Professional licensing gives us a measure of assurance when we visit a doctor or lawyer. It doesn’t mean they’re so competent they never make mistakes. It does mean that if a mistake is big enough they can find themselves at a new job, flipping burgers.

That important point about professional licensing is often overlooked by those who write about it. It’s not so much that rigorous education and testing qualifications ensure a mistake-free practice. Partly, they serve as evidence that the practitioner is serious in their intent. But more important than either of those considerations is the threat of loss of livelihood and, likely even more significant, the public humiliation of loss of professional license (“Daddy has a new job...”

The AI Practitioner’s Professional License

As Skelton points out, AI sources can contain millions of lines of code. That can be a huge challenge for a professionally licensed code auditor, whose job is to examine the code and attest that they found no funny business in it; nothing that deviates from the stated intentions of its specification, and no egregious security vulerabilities.

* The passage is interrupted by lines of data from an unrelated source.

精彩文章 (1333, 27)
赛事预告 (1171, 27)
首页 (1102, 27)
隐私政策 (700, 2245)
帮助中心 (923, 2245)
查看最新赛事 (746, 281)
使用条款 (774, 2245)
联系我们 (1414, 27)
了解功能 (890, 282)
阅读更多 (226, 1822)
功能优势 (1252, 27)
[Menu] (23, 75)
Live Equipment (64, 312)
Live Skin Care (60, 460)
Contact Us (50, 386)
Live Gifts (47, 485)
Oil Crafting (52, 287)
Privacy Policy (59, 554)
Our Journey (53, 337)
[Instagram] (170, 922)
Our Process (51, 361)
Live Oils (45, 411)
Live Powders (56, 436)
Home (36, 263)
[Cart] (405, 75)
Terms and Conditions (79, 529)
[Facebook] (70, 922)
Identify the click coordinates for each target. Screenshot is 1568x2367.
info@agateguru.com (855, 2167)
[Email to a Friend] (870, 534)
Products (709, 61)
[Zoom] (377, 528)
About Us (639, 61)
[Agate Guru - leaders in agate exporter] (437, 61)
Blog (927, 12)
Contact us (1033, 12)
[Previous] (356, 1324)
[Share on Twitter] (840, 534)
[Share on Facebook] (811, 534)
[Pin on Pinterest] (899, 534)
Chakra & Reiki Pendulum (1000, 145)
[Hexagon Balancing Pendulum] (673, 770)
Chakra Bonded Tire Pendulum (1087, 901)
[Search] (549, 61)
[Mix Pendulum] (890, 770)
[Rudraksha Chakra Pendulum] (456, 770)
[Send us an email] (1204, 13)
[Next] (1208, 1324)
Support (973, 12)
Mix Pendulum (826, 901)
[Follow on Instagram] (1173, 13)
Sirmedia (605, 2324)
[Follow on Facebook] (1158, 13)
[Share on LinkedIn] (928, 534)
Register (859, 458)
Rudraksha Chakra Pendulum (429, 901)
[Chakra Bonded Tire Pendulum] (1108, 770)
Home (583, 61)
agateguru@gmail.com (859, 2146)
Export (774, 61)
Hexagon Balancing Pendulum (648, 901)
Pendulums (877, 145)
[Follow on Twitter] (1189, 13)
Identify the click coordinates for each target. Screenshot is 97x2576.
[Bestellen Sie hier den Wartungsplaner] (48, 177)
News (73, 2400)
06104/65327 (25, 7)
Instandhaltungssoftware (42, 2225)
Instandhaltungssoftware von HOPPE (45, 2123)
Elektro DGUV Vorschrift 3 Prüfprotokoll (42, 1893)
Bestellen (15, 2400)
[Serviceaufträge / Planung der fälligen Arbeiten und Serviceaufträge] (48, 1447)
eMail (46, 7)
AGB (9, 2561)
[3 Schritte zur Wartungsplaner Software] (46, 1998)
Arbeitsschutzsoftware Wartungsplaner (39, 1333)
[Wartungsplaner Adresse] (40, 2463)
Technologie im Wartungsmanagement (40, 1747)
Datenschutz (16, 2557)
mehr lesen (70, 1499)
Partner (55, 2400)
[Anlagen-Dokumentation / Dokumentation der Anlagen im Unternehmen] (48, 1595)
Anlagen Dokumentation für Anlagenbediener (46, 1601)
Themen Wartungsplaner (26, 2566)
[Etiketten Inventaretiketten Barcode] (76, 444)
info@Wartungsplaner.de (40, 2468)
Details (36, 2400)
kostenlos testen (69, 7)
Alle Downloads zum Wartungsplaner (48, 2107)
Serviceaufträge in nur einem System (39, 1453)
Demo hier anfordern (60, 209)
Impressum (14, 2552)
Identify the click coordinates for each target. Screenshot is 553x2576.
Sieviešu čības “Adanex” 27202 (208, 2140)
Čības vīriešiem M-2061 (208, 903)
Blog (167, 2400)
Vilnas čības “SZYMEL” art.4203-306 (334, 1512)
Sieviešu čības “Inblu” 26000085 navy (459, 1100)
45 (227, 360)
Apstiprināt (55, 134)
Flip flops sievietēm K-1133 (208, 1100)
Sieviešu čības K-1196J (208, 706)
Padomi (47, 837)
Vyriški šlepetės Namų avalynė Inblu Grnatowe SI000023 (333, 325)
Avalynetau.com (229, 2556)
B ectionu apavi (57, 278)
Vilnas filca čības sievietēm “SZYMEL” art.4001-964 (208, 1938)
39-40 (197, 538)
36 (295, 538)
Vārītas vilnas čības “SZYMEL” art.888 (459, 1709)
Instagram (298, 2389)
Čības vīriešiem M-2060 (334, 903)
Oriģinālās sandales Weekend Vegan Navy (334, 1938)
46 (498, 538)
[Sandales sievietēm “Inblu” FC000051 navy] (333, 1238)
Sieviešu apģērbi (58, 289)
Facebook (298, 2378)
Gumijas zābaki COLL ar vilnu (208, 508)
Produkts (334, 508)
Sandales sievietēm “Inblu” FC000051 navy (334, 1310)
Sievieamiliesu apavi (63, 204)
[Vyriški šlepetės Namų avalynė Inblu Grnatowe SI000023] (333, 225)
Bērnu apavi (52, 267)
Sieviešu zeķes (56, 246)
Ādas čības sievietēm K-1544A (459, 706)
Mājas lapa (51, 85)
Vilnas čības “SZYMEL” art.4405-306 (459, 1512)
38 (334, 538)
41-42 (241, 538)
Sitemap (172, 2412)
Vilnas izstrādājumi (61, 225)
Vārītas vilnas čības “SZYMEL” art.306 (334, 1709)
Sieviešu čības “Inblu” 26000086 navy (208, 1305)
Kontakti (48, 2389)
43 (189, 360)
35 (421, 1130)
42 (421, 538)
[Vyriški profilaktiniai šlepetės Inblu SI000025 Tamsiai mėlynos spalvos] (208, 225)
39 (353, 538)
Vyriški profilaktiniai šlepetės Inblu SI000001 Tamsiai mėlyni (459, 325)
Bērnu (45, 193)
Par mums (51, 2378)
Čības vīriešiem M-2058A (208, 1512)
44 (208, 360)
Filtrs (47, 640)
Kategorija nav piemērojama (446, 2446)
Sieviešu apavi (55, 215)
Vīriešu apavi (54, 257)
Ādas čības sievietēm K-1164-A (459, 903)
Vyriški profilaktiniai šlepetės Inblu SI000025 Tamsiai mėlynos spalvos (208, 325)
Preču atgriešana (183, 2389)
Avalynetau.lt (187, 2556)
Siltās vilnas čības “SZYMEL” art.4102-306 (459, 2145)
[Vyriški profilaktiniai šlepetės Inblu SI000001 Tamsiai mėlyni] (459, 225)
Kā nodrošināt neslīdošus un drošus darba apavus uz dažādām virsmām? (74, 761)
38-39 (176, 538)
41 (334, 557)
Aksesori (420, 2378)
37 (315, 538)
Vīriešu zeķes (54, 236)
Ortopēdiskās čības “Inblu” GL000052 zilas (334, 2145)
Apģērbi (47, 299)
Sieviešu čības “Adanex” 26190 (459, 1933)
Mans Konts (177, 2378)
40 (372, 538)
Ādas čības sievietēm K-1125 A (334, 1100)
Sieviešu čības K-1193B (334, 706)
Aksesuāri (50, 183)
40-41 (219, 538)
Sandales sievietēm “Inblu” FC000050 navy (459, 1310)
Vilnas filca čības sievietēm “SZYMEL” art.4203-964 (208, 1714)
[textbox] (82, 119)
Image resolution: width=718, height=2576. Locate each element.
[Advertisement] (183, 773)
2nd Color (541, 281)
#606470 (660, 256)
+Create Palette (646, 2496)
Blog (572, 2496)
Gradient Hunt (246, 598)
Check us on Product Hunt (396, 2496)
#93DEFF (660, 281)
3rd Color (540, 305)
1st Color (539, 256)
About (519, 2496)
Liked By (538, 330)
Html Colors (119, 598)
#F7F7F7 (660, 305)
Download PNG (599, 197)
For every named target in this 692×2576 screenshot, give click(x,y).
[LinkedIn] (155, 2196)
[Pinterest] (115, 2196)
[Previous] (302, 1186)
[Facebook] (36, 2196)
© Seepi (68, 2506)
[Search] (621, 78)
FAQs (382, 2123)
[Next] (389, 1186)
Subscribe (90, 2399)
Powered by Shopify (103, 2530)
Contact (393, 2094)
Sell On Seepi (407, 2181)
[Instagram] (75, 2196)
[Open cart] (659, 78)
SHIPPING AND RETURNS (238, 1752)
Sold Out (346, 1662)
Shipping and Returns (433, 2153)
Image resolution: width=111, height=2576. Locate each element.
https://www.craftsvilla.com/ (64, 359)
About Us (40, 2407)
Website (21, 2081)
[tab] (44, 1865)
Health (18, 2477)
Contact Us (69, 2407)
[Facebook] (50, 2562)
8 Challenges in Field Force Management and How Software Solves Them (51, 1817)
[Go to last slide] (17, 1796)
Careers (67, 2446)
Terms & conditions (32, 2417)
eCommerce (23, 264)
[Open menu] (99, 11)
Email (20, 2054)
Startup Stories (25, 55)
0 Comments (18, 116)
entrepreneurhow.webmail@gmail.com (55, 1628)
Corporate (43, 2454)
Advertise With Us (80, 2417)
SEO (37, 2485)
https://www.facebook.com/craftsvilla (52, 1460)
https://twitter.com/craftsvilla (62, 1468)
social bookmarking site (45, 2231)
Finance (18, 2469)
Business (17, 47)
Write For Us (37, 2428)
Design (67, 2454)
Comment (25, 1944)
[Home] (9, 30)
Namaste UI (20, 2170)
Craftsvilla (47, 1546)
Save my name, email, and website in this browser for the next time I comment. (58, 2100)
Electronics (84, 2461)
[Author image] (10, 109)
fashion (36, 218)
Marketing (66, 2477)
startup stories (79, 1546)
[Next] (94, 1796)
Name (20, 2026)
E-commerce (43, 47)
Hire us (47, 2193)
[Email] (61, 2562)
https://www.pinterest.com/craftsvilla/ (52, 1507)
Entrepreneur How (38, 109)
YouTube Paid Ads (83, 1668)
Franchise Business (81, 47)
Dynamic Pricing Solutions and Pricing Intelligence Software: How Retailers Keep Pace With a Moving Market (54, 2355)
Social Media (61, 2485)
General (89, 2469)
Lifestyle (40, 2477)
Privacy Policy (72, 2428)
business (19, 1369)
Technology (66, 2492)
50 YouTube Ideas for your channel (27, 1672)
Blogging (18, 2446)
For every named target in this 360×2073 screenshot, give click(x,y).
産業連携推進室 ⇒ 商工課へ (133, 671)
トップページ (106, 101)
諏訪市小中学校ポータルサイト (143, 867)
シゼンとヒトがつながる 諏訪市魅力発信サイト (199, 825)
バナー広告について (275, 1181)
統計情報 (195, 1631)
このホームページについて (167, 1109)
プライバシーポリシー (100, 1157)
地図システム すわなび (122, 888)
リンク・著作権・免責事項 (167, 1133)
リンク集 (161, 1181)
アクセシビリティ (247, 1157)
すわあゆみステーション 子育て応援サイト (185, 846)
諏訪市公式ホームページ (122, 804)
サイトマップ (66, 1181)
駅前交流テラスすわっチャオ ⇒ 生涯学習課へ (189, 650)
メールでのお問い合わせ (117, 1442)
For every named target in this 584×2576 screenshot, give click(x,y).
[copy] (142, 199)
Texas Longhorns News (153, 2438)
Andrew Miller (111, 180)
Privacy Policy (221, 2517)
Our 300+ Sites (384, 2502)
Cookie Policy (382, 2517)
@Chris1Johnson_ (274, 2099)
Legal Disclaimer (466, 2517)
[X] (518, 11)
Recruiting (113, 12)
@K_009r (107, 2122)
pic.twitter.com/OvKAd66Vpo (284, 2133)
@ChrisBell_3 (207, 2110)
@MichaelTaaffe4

Now of course if we are to have professional licensing we must ask what public authority issues the license. According to Marques Hayes of World Atlas, there are 195 sovereign countries in the world, 193 of which are members of the United Nations. UN agencies such as the International Telecommunication Union have done a respectable job of getting all those sovereign nations to yield a bit of their sovereignty in adopting necessary telecommunication stantards. Entities such as IANA have been able to impose order on Internet communication, largely because governments were very slow to understand what the internet is and how it affects them.

But that still leaves parts of this Earth that could refuse to accept the need for professional licensing of AI practitioners. Now picture a B movie villain, recruiting the power of an AI server to take over the internet from his lair on some small nation that refuses to join the UN and its IEU.

What’s needed is a source of duly constituted public authority (DCPA) that does not involve nations , national boundaries, or for that matter any kind of geographic distinction.

Check out the City of Osmio and its Professional Licensing Commission at https://osmio.ch . Its 26 (and counting) professional licenses consist of x.509 certificates that are appended to x.509 identity certificates that work like digital birth certificates.

Let’s heed the warnings of both  Sebastian Klovig Skelton and Stephen Hawking, and put human beings in control of artificial intelligence.